I discovered the diagnosis before cancer. I had cancer twice, first in 2018 with a retroperitoneal leiomyosarcoma and in 2021 with HER2-positive and hormone-positive breast cancer.
On my father’s side, my family has always had a long history of cancer, and at very young ages. So, there was always a suspicion that it could be genetic. When I was helping my mother with genetic work, I read about Li-Fraumeni syndrome, and everything fell into place. I sought out an oncogeneticist, provided the entire family history, and my father’s test confirmed the syndrome. Soon after, mine did too, and later my son’s.
Today, I am well and undergoing regular check-ups. Knowing about the syndrome was crucial for me—it actually saved my life. Once it was confirmed that I had inherited it, the doctor gave me screening exams. In the first one, I discovered the retroperitoneal leiomyosarcoma in the psoas muscle. I didn’t feel anything; it was very small, and I removed it in the early stage.
It also helped in diagnosing my son Isaque. He discovered leukemia in 2020, and I consulted a doctor at the first symptoms. Since diagnosis, he has had 2 relapses and 2 bone marrow transplants.

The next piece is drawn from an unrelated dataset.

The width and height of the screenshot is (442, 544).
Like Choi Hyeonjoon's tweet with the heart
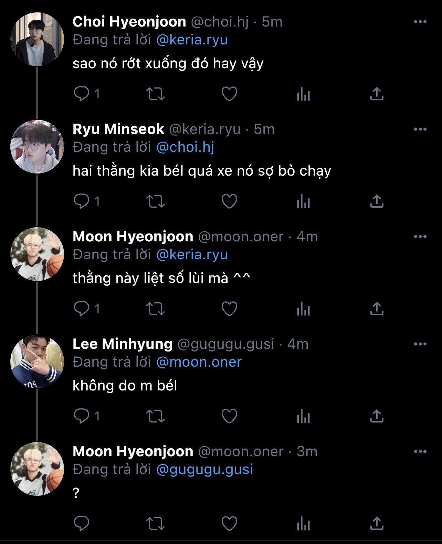229,94
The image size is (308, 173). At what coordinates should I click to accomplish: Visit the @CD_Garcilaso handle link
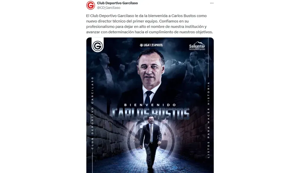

The advice I give is not to be afraid. The diagnosis of the syndrome puts us one step ahead for diagnosis, giving us the possibility to discover it early. Many times, I think if my siblings and other relatives knew about it, they could be alive because they discovered it in advanced stages after going from hospital to hospital. When my sister started feeling sick, and we talked about my brother, doctors immediately said it was emotional and unrelated. If doctors were more familiar with the syndrome, they could suspect it from the beginning.